'cause it's not right, i'm magnetised
to somebody that don't feel it
love paralyzed
he's never gonna need meOstatni dzień w Ameryce upłynął zdecydowanie za szybko. Nim ktokolwiek zdążył się obejrzeć, menadżer Sejin stał już na środku hotelowego korytarza i poważnym głosem powtarzał po raz czwarty te same informacje, związane ze zbliżającym się powrotem do kraju.
– Pamiętajcie, o trzeciej trzydzieści spotykamy się przed windą. Nie udało nam się wynająć odrzutowca, więc najlepiej prześpijcie się trochę przed lotem, bo nie wiadomo na kogo trafimy w samolocie. Z budynku macie wychodzić w kapturach i maskach. Pozostałe zasady znacie. Dobranoc!
A następnie, mamrocząc coś pod nosem o magicznie znikających paszportach, odwrócił się na pięcie i niczym zombie wkroczył do swojego pokoju. Nie dało się tego usłyszeć, ale każdy z chłopców od razu wyobraził sobie, jak z udręczonym jękiem pada na łóżko, po czym w ciągu sekundy zasypia. O ile dla BTS pobyt za granicą stanowił raczej pozytywną przeplatankę zabawy i zmęczenia, tak dla ludzi pracujących w wytwórni było to niekończące się pasmo stresu. Harowali dwadzieścia cztery godziny na dobę, nieustannie doglądając, czy zespół zdąży ze wszystkim na czas, rezerwując hotele i bilety na miejscowe atrakcje, dogadując szczegóły wywiadów i ogólnie pilnując rzeczy, z których przeciętny człowiek nawet nie zdawał sobie sprawy. I to wszystko z czyhającym gdzieś z tyłu głowy zagrożeniem ze strony psychofanek.

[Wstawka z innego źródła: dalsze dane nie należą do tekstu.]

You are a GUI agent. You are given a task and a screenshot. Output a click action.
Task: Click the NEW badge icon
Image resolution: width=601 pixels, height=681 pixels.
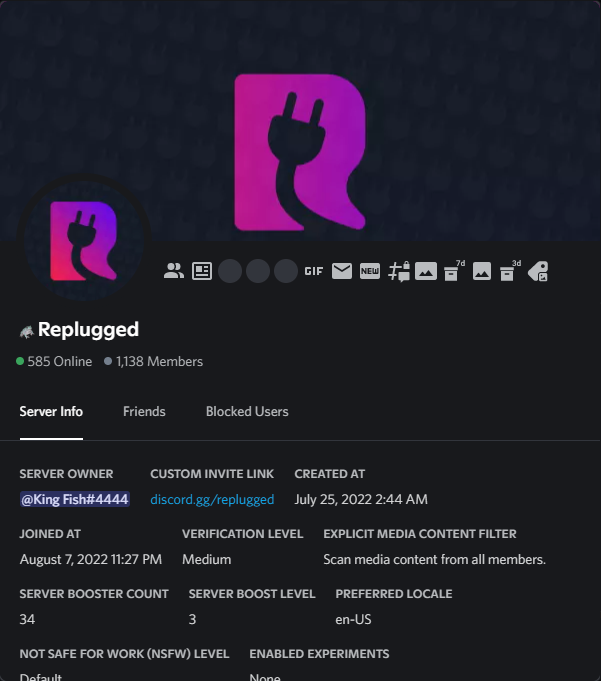[x=370, y=271]
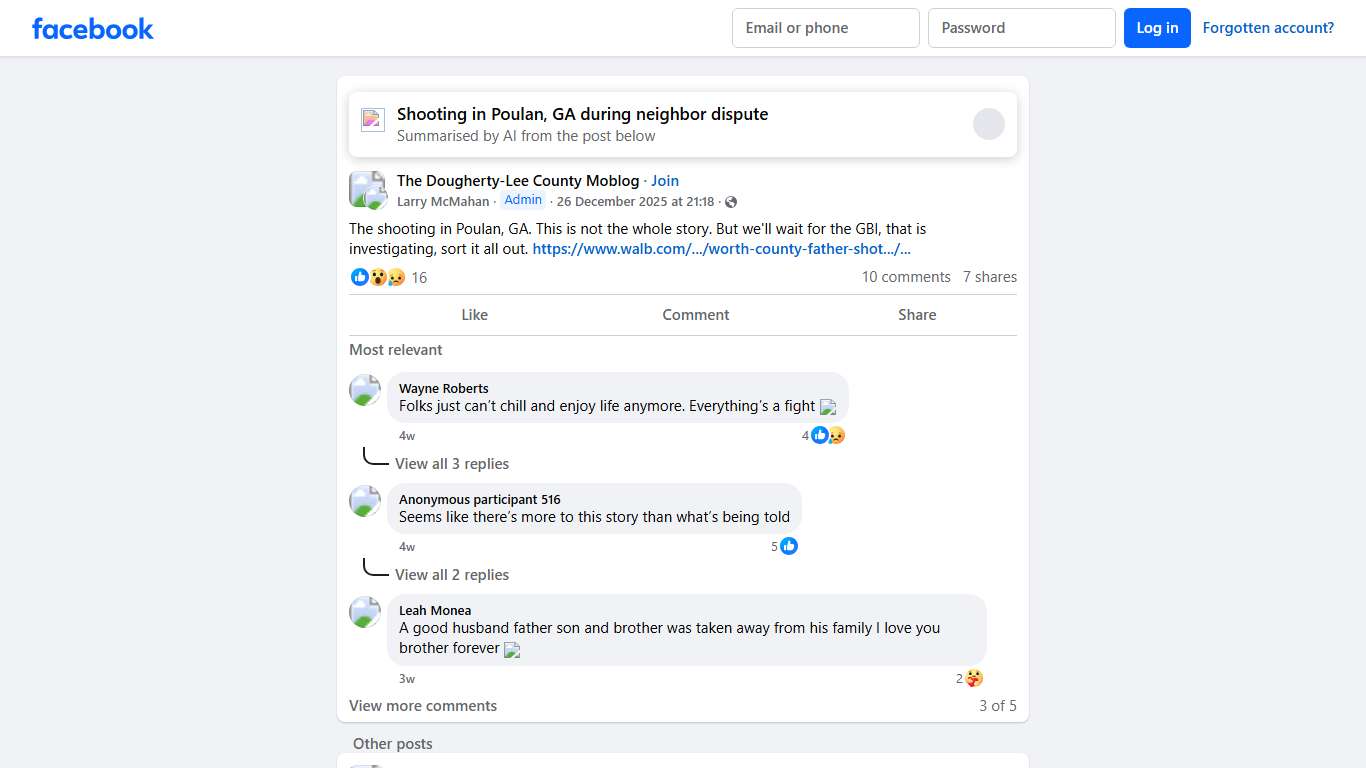The width and height of the screenshot is (1366, 768).
Task: Open the Most relevant comment sorting
Action: pos(396,350)
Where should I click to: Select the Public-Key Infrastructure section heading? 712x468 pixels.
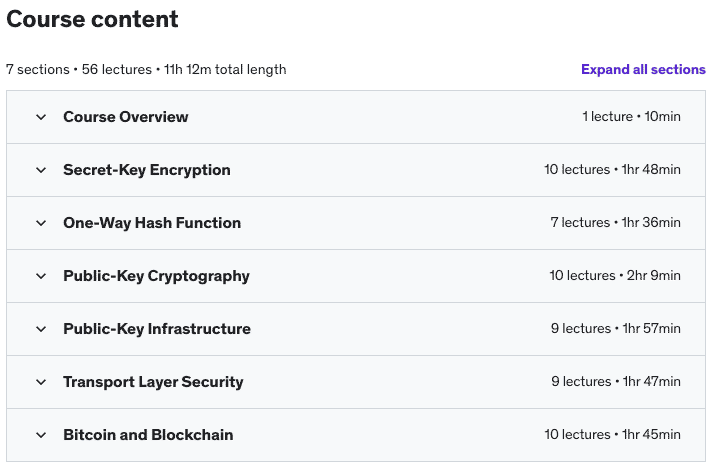point(157,329)
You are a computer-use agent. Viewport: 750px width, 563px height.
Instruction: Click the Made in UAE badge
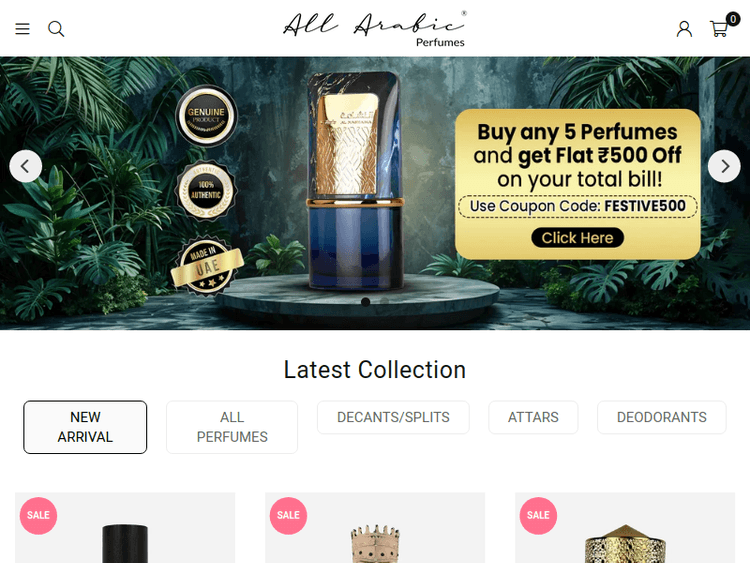[x=207, y=265]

– Nie zawiedźmy ich – mruknął Namjoon, mając na myśli całą ekipę Big Hit Entertainment. Nerwowym spojrzeniem wpatrywał się w zamknięte drzwi od pokoju menadżera i próbował nie zadręczać się wizjami tego, co podczas powrotu do domu mogłoby pójść nie tak. – Naprawdę dużo dla nas zrobili przez te kilka dni.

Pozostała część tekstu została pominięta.